───── Data provided
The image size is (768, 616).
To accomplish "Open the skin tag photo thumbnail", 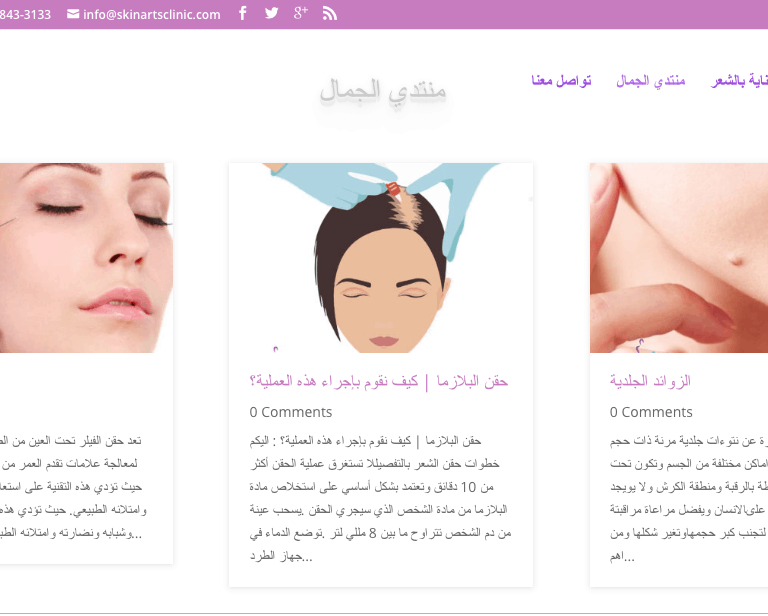I will tap(679, 258).
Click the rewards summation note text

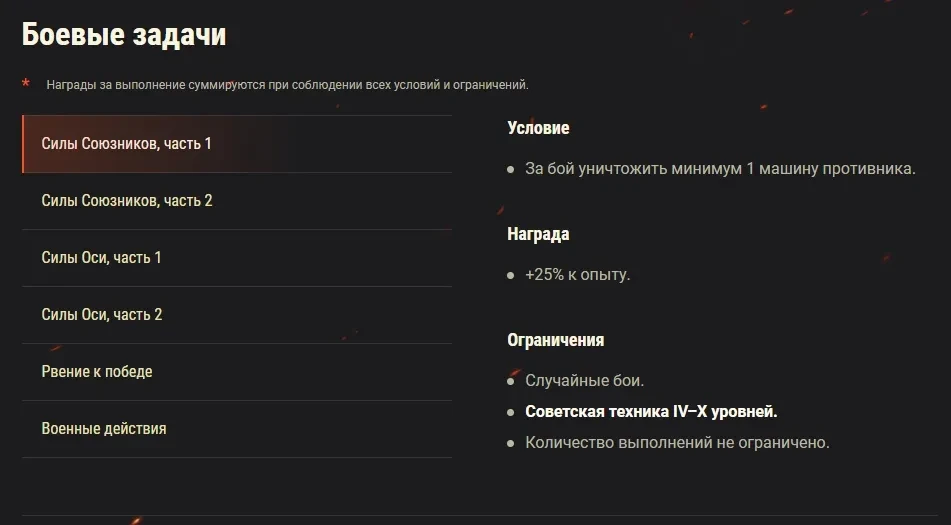click(x=287, y=85)
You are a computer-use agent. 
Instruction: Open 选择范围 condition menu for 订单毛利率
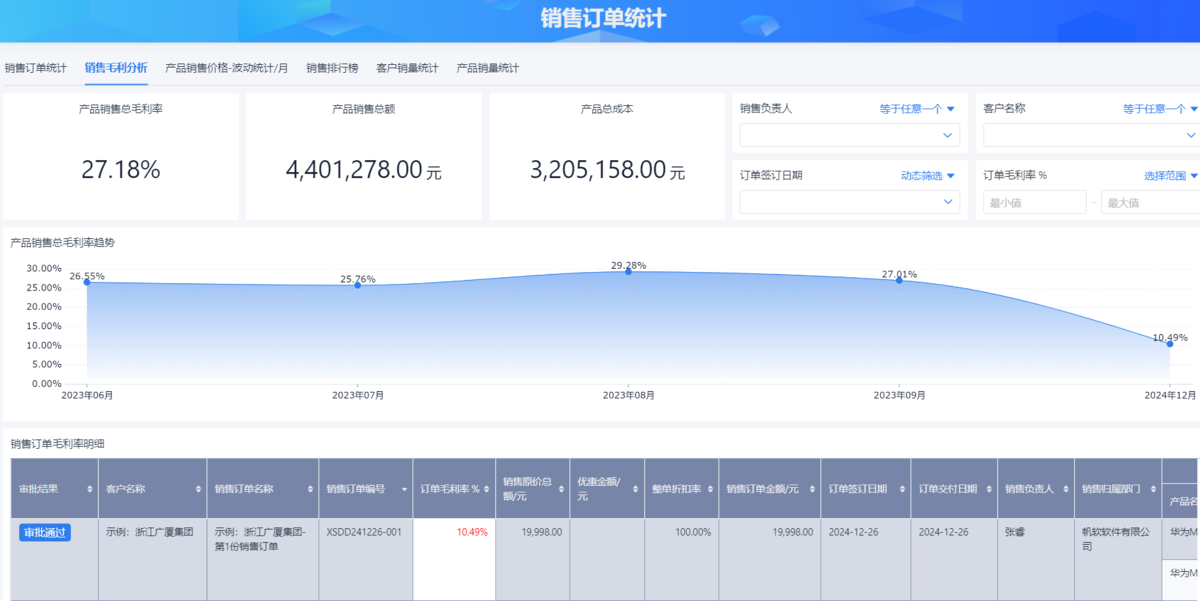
──────────
[Exercise instructions] In the records above, transcribe exactly the lines from the one containing "You are a computer-use agent." through the last line, both included, and skip the pictures.

[Answer to the problem]
You are a computer-use agent. 
Instruction: Open 选择范围 condition menu for 订单毛利率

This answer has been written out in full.